● Brief:
Copy nothing from the entries below except the lines from the one containing "This screenshot has height=503, width=1568." through the one containing "The width and height of the screenshot is (597, 609).", and copy those exactly.

━━ Information supplied

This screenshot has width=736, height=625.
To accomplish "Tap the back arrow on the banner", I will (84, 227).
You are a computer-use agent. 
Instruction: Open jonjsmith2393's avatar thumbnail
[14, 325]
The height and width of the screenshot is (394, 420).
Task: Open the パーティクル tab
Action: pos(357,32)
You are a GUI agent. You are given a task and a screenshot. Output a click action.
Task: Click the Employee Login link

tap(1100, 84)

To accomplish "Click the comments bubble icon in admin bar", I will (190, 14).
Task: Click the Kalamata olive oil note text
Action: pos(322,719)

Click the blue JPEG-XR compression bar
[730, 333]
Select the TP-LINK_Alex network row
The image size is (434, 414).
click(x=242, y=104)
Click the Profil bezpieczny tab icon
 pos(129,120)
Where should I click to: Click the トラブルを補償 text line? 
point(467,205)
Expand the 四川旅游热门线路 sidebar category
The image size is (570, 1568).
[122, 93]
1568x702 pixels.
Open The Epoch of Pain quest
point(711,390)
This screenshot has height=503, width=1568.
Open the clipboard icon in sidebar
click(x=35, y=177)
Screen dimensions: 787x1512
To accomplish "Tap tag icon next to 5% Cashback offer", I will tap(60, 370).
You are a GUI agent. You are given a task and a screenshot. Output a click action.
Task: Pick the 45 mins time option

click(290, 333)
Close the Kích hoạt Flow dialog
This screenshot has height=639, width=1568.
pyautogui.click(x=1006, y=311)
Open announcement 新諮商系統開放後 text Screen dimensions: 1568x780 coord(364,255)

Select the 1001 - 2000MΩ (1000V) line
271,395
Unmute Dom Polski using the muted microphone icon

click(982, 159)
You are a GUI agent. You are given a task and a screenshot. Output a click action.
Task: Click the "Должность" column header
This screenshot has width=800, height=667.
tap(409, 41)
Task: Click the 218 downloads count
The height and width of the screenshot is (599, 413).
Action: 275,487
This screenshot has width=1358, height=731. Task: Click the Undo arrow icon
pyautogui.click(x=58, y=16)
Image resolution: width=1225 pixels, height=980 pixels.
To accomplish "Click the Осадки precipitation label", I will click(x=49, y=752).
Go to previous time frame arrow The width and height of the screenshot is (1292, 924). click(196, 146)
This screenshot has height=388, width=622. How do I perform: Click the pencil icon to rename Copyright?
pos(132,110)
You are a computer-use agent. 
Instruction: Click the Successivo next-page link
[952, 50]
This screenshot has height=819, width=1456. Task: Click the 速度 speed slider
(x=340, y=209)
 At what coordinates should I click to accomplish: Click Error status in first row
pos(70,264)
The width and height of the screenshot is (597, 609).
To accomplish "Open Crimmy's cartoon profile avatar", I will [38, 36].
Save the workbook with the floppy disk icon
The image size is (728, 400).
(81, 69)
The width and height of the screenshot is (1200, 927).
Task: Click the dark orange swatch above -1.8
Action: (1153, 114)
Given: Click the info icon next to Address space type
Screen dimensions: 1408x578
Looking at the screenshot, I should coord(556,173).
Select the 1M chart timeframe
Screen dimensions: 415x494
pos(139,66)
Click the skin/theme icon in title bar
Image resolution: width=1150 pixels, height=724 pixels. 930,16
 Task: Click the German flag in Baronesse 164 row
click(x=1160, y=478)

━━━━

● Problem solution:
This screenshot has height=503, width=1568.
Open the clipboard icon in sidebar
click(x=35, y=177)
Screen dimensions: 787x1512
To accomplish "Tap tag icon next to 5% Cashback offer", I will tap(60, 370).
You are a GUI agent. You are given a task and a screenshot. Output a click action.
Task: Pick the 45 mins time option

click(290, 333)
Close the Kích hoạt Flow dialog
This screenshot has height=639, width=1568.
pyautogui.click(x=1006, y=311)
Open announcement 新諮商系統開放後 text Screen dimensions: 1568x780 coord(364,255)

Select the 1001 - 2000MΩ (1000V) line
271,395
Unmute Dom Polski using the muted microphone icon

click(982, 159)
You are a GUI agent. You are given a task and a screenshot. Output a click action.
Task: Click the "Должность" column header
This screenshot has width=800, height=667.
tap(409, 41)
Task: Click the 218 downloads count
The height and width of the screenshot is (599, 413).
Action: 275,487
This screenshot has width=1358, height=731. Task: Click the Undo arrow icon
pyautogui.click(x=58, y=16)
Image resolution: width=1225 pixels, height=980 pixels.
To accomplish "Click the Осадки precipitation label", I will click(x=49, y=752).
Go to previous time frame arrow The width and height of the screenshot is (1292, 924). click(196, 146)
This screenshot has height=388, width=622. How do I perform: Click the pencil icon to rename Copyright?
pos(132,110)
You are a computer-use agent. 
Instruction: Click the Successivo next-page link
[952, 50]
This screenshot has height=819, width=1456. Task: Click the 速度 speed slider
(x=340, y=209)
 At what coordinates should I click to accomplish: Click Error status in first row
pos(70,264)
The width and height of the screenshot is (597, 609).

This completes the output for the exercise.